SHEARING TIME.
FROM “THE FLEECE.”
If verdant elder spreads
Her silver flowers; if humble daisies yield
To yellow crowfoot and luxuriant grass,
Gay shearing-time approaches. First, howe’er,
Drive to the double fold, upon the brim
Of a clear river; gently drive the flock,
And plunge them one by one into the flood.
Plunged in the flood, not long the struggler sinks,
With his white flakes, that glisten through the tide;
The sturdy rustic, in the middle wave
Awaits to seize him rising; one arm bears
His lifted head above the limpid stream,
While the full, clammy fleece the other laves
Around, laborious with repeated toil,
And then resigns him to the sunny bank,
Where, bleating loud, he shakes his dripping locks.

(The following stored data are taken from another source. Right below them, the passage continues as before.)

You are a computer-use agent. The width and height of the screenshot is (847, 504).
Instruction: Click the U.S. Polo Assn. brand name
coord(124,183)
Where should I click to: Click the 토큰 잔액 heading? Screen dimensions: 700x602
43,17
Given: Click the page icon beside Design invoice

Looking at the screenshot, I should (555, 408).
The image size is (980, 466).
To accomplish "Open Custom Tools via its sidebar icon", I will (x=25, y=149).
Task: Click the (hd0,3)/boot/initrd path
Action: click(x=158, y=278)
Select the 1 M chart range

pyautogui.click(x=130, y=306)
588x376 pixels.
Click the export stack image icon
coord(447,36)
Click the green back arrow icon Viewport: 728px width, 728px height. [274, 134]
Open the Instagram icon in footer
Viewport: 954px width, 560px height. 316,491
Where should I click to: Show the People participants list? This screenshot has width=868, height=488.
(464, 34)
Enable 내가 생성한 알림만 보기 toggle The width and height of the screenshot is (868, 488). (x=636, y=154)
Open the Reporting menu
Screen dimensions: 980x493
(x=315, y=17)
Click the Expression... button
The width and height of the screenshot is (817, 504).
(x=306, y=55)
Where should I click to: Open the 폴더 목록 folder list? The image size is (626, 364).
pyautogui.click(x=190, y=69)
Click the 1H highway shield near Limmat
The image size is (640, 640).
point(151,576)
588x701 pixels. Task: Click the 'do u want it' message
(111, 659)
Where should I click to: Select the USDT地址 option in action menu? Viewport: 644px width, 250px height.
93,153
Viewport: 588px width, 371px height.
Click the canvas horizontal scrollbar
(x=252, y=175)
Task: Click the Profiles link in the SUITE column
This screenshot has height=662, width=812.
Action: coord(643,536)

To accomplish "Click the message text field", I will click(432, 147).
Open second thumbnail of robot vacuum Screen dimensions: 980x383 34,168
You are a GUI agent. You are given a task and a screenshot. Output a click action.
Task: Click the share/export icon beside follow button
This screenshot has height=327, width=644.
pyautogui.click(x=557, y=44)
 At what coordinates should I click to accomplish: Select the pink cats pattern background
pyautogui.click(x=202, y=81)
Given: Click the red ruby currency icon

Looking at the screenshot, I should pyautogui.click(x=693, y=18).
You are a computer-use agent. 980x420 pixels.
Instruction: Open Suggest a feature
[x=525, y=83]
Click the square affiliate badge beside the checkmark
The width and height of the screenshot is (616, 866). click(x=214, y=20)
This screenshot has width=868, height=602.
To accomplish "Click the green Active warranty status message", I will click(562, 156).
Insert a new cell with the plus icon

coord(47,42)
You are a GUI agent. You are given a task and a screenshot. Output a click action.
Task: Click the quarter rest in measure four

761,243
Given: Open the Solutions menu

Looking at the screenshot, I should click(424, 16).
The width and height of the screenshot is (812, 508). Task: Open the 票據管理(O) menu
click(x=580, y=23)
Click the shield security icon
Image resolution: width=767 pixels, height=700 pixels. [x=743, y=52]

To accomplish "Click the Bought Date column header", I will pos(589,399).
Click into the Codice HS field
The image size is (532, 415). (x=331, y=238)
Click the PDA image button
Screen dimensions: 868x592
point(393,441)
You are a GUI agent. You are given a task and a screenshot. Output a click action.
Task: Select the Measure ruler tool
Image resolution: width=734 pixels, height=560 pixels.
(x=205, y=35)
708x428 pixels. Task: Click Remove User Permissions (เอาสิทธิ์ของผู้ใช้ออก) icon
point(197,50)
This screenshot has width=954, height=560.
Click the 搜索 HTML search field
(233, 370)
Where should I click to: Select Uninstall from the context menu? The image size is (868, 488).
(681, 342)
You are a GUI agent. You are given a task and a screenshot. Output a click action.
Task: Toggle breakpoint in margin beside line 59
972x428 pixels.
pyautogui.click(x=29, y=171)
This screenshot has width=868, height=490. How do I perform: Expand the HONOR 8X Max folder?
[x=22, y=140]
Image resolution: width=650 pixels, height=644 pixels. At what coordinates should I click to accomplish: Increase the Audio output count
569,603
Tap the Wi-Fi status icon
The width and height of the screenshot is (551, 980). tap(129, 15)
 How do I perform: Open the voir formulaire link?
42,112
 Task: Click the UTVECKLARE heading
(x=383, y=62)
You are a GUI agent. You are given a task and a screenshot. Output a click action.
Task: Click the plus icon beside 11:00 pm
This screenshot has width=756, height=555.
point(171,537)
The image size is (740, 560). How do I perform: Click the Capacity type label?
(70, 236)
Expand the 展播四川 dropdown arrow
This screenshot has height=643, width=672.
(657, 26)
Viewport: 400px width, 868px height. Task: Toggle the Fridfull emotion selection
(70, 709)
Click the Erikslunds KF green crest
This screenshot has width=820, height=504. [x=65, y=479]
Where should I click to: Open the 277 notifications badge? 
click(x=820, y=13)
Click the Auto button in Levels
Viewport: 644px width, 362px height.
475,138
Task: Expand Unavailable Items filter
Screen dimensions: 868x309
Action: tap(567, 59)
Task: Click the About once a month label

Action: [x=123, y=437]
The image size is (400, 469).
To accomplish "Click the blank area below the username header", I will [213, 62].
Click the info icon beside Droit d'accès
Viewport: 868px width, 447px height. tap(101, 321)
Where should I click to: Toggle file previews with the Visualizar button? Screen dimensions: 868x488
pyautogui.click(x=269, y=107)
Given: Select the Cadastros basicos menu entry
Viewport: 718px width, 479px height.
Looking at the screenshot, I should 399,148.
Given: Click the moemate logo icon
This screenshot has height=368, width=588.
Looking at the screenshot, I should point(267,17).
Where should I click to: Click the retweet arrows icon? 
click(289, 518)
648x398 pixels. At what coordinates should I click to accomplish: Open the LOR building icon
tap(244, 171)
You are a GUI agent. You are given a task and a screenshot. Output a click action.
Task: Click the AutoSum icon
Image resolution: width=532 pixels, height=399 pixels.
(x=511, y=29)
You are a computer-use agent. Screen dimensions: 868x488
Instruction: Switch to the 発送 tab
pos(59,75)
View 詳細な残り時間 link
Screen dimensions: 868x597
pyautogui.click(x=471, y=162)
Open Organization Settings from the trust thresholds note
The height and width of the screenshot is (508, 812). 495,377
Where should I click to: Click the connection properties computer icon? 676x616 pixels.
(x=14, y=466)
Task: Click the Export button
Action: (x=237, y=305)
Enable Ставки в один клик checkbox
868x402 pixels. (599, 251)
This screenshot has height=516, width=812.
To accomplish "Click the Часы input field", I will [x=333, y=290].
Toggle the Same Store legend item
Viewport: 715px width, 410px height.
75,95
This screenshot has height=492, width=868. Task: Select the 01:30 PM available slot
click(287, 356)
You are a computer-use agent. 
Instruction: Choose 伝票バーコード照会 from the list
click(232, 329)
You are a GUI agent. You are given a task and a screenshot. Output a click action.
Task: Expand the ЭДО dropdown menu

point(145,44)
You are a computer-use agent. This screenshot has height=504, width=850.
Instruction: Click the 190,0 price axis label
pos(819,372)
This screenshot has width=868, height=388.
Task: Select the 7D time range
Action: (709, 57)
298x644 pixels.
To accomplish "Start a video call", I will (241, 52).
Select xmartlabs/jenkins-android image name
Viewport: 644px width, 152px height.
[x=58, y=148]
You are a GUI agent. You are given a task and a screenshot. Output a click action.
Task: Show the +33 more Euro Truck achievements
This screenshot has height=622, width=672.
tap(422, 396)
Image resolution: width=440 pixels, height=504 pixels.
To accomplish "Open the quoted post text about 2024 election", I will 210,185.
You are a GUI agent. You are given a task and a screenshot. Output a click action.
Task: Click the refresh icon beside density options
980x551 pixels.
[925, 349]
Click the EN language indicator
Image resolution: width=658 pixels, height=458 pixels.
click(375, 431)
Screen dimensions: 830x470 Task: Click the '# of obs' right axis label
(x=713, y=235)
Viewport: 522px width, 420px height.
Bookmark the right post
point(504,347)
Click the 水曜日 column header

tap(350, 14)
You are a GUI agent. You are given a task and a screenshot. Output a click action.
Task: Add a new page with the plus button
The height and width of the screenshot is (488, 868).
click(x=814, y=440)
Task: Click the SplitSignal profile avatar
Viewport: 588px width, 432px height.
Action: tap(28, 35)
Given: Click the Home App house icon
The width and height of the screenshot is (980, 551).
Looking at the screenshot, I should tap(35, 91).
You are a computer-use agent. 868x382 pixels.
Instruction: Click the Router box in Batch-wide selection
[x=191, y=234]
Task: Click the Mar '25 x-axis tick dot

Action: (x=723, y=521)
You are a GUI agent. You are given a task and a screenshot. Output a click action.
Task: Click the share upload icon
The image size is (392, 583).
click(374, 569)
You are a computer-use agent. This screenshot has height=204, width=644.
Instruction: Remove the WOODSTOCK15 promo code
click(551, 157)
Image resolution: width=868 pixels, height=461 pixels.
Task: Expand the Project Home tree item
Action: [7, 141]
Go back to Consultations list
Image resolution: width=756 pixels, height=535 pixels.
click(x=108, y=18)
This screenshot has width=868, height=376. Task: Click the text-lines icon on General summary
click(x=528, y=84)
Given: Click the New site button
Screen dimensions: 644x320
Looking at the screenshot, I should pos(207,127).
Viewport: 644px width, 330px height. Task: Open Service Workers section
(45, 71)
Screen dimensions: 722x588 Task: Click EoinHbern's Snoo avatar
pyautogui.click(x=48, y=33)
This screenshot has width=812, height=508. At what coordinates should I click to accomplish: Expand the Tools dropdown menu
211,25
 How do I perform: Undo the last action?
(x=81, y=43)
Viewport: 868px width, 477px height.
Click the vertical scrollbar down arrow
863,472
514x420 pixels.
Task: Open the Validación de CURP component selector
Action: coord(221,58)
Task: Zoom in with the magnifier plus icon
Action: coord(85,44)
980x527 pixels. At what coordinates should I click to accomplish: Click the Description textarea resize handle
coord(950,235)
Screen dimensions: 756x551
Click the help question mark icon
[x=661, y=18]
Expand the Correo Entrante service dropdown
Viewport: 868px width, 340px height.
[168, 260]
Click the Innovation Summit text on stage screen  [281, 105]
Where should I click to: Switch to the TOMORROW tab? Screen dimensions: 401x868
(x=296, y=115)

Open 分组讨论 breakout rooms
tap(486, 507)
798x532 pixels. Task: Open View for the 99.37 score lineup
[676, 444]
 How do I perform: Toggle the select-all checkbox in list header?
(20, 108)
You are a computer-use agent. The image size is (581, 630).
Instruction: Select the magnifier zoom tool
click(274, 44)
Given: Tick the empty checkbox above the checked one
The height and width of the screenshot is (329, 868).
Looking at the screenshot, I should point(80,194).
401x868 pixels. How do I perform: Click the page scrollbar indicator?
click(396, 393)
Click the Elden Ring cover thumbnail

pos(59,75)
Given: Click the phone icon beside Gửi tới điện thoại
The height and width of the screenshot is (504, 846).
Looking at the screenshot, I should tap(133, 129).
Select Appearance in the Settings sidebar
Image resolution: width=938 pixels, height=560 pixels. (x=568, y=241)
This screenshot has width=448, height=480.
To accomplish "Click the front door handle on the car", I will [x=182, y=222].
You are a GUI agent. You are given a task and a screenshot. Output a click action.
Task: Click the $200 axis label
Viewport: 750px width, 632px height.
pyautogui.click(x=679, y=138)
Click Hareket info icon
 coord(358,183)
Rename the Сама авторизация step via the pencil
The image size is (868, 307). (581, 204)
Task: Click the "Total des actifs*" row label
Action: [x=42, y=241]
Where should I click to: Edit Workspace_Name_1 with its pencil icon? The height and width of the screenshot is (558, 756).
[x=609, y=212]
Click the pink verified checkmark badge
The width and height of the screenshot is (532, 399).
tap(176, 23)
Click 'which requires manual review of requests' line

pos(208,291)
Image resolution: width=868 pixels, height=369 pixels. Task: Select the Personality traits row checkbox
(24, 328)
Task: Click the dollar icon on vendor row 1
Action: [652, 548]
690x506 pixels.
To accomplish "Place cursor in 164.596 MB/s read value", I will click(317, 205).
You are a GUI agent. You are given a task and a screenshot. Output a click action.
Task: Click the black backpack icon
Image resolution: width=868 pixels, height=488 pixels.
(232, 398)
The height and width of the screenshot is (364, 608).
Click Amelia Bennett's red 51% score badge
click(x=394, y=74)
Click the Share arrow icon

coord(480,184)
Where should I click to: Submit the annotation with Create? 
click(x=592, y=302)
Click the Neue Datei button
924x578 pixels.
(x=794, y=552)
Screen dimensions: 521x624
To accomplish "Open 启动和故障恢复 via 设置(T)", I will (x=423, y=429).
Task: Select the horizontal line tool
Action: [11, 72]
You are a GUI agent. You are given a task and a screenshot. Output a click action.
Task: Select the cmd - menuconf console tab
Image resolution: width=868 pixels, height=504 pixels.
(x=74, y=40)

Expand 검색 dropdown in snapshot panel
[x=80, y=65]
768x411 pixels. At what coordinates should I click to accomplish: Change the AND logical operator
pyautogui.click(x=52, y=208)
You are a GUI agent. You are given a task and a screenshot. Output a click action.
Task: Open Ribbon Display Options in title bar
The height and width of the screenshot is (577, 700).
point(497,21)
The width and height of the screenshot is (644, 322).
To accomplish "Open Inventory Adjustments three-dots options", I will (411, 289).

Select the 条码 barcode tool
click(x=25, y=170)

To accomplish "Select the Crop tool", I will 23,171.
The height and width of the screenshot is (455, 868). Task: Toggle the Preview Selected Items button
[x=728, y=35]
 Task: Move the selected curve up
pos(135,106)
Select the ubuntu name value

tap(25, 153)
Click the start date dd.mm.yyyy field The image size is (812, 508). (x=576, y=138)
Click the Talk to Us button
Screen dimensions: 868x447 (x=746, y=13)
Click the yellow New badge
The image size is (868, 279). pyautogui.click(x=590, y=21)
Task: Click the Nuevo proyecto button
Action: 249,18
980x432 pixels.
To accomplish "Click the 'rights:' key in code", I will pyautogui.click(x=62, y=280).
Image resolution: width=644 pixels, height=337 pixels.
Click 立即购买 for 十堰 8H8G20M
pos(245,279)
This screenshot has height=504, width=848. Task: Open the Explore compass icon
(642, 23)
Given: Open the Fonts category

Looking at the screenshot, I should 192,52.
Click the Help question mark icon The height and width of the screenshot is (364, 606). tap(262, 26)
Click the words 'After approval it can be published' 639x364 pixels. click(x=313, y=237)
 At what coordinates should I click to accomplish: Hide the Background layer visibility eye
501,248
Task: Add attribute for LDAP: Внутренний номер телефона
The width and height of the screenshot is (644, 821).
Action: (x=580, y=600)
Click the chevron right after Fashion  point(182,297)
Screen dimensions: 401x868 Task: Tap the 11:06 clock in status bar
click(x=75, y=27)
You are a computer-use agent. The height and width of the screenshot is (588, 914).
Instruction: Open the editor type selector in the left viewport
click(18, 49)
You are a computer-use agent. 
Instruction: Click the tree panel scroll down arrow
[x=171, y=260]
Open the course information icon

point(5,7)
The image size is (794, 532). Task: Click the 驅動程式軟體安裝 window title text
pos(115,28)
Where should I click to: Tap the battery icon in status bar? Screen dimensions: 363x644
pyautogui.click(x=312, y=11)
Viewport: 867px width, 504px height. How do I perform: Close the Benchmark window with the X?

Now to the other hemisphere, my muse!
A new world found, extend thy daring wing.
Be thou the first of the harmonious nine
From high Parnassus, the unwearied toils
Of industry and valor, in that world
Triumphant, to reward with tuneful song.
Happy the voyage o’er the Atlantic brine,
By active Raleigh made, and great the joy
When he discern’d, above the foaming surge,
A rising coast, for future colonies,
Opening her bays, and figuring her capes,
E’en from the northern tropic to the pole.
No land gives more employment for the loom,
Or kindlier feeds the indigent; no land
With more variety of wealth rewards
The hand of labor: thither, from the wrongs
Of lawless rule, the free-born spirit flies;
Thither affliction, thither poverty,
And arts and sciences; thrice happy clime,
Which Britain makes th’ asylum of mankind.
But joy superior far his bosom warms,
Who views those shores in every culture dressed;
With habitations gay, and numerous towns
On hill and valley; and his countrymen
Formed into various states, powerful and rich,
In regions far remote; who from our looms
Take largely for themselves, and for those tribes
Of Indians, ancient tenants of the land,
In amity conjoin’d, of civil life
The comforts taught, and various new desires
Which kindle arts, and occupy the poor,
And spread Britannia’s flocks o’er every dale.
Ye, who the shuttle cast along the loom,
The silkworm’s thread inweaving with the fleece,
Pray for the culture of the Georgian track,
Nor slight the green savannas and the plains
Of Carolina, where thick woods arise
Of mulberries, and in whose watered fields
Upsprings the verdant blade of thirsty rice.
Where are the happy regions which afford
More implements of commerce and of wealth?
Fertile Virginia, like a vigorous bough,
Which overshades some crystal river, spreads
Her wealthy cultivations wide around,
And, more than many a spacious realm, rewards
The fleecy shuttle: to her growing marts
The Iroquese, Cheroquese, and Oubaches come,
And quit their feathery ornaments uncouth
For woolly garments; and the cheers of life—
The cheers, but not the vices, learn to taste.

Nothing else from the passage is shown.